Abuja (AFP) – Nigerian President Muhammadu Buhari announced an investigation Monday into the procurement of weapons and equipment for the military over the past eight years, as part of a crackdown on corruption.
His spokesman Femi Adesina said in a statement national security adviser Babagana Monguno had launched a committee to “identify irregularities and make recommendations for streamlining the procurement process”.
“The establishment of the investigative committee is in keeping with President Buhari’s determination to stamp out corruption and irregularities in Nigeria’s public service,” Adesina said.
“It comes against the background of the myriad of challenges that the Nigerian armed forces have faced in the course of ongoing counter-insurgency operations in the northeast, including the apparent deficit in military platforms with its attendant negative effects of troops’ morale.”

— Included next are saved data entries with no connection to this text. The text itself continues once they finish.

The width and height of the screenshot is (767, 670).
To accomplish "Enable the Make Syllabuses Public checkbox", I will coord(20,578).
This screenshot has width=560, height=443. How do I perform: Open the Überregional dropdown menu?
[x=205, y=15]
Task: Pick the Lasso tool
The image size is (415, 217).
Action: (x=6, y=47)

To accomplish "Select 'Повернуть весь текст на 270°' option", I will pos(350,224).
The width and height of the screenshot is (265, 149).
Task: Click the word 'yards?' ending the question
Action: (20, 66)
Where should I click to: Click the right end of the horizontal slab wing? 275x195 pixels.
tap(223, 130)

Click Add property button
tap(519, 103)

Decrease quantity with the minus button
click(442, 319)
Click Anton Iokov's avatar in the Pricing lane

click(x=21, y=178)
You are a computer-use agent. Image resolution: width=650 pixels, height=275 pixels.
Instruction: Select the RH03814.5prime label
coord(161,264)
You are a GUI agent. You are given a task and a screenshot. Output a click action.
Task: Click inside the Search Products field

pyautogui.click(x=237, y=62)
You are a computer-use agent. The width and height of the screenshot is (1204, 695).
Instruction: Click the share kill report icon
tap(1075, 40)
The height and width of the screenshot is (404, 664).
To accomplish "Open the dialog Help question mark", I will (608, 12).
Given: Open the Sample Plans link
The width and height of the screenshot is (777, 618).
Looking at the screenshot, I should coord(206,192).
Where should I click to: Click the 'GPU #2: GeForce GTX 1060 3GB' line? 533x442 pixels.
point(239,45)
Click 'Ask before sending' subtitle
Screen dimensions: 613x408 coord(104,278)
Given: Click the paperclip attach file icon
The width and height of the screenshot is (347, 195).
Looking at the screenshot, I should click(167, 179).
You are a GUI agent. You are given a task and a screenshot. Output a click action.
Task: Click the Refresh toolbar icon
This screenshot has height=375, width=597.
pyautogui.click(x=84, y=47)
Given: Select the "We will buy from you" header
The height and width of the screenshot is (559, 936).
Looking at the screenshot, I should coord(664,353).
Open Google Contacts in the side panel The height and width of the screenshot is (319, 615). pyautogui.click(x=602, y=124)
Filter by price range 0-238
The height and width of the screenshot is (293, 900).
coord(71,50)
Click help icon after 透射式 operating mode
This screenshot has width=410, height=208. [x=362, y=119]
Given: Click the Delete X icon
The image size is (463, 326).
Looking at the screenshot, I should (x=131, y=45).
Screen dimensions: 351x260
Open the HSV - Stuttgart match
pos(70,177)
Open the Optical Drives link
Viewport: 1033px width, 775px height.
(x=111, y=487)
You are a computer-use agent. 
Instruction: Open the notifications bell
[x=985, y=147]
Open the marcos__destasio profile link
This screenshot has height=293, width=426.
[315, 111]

Malpractice under past administrations had often resulted in the acquisition of “sub-standard and unserviceable equipment,” he said.
Since taking office in May after being elected on an anti-corruption ticket, Buhari has dismissed his entire military top brass and sacked key officials of the country’s giant NNPC oil firm in a bid to clamp down on graft.
His victory triggered a wave of optimism for oil-rich Nigeria, which has Africa’s biggest population and economy but many deep and seemingly intractable problems.
Nigeria is fighting a six-year insurgency by Boko Haram jihadists in the northeast which has seen the deaths of more than 15,000 people and at least 1.5 million displaced.
The military has long argued that it is hampered by a lack of weaponry, and Buhari warned Washington last month that a US refusal to arm his troops because of “so-called human rights violations” was helping Boko Haram.
The US has vowed to help Nigeria defeat the insurgency but it is prohibited under law from sending weapons to countries that fail to tackle human rights abuses.
Buhari’s office said on August 7 the government would step up domestic arms manufacture for the military to cut its reliance on foreign weaponry in its fight with the insurgency.
UN chief Ban Ki-moon, speaking in Abuja on Monday, hailed Nigeria’s “greater stability and peace” under its new leader as he commemorated a deadly attack on the global body by Boko Haram militants in 2011 .
Boko Haram’s brutality and in particular the mass kidnapping and enslavement of schoolgirls has shocked world opinion, but Nigeria’s own security forces also face criticism.
In June, rights watchdog Amnesty International said there was sufficient evidence to launch an investigation into senior Nigerian officers for war crimes.